No, “Lady Dorito” isn’t the name of Kylie Jenner’s new baby — it’s the gender-based snack that women need and desire, according to Indra Nooyi, the CEO of global giant PepsiCo. Yes! In a recent interview with WNYC’s Freakonomics, Nooyi discussed the different ways that men and women eat chips. Apparently, men “lick their fingers with great glee, and when they reach the bottom of the bag they pour the little broken pieces into their mouth, because they don’t want to lose that taste of the flavor, and the broken chips in the bottom.” Not so much for we delicate lady folk, who “don’t like to crunch too loudly in public. And they don’t lick their fingers generously and they don’t like to pour the little broken pieces and the flavor into their mouth.”
The people making fun of the crunch-less lady chips clearly aren’t familiar with women’s history. Because, as you’ll see, we feminists have been fighting for this very moment for centuries…
In the Ice Age, the Neanderthal Woman worked to perfect “Not-So-Jerky Mammoth Jerky,” a softer, more feminine version of woolly mammoth jerky that would allow them to tear off pieces of the dried mammoth meat with their rotting teeth and frostbitten hands gracefully.
“I have encountered riotous mobs and have been hung in effigy, but my motto is: Men’s rights to snarf down their meals with abandon are nothing more. Women’s rights to feminized foods that make them look more appealing while eating are nothing less.” –Susan B. Anthony, championing the crumb-less corn muffin at the Seneca Falls Convention in 1848
In 1851, Sojourner Truth’s famous “Ain’t I A Woman?” speech at the Women’s Rights Convention in Akron, Ohio is widely misinterpreted as a rebuke to anti-feminist arguments of the day when, in fact, the transcript from the convention omitted a critical part of her oft-repeated refrain.

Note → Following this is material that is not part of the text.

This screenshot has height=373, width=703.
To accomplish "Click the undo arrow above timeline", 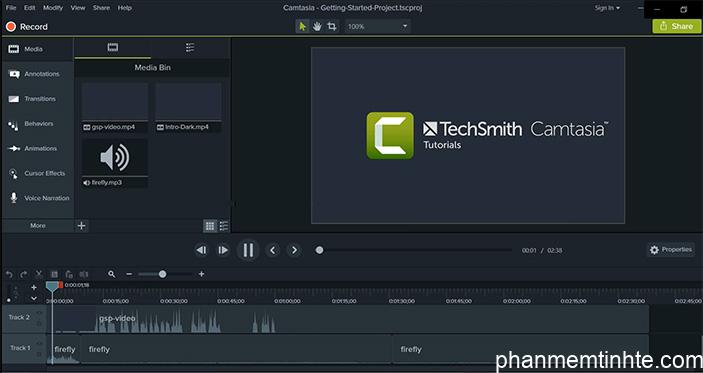I will point(9,274).
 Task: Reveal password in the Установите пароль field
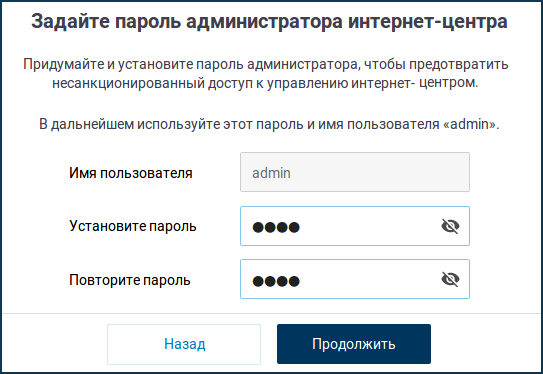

The full refrain is finally revealed: “Ain’t I A Woman Who Deserves Sticky-Free Molasses Sticky Buns?” Because there’s no WAY you can snag yourself a husband with that gooey stuff sticking most unattractively to your mouth. That was Sojourner’s real Truth.
Legendary women’s right activist Gloria Steinem has long fought to pass the ERA, otherwise known as the Elegant Ribs Amendment. Because BBQ sauce all over your face, under your fingernails, and in your hair is pretty much the least feminine thing ever. Here’s hoping Steinem is finally able to get it ratified to ensure that women get elegant protections on the basis of messy foods that make them look downright repugnant.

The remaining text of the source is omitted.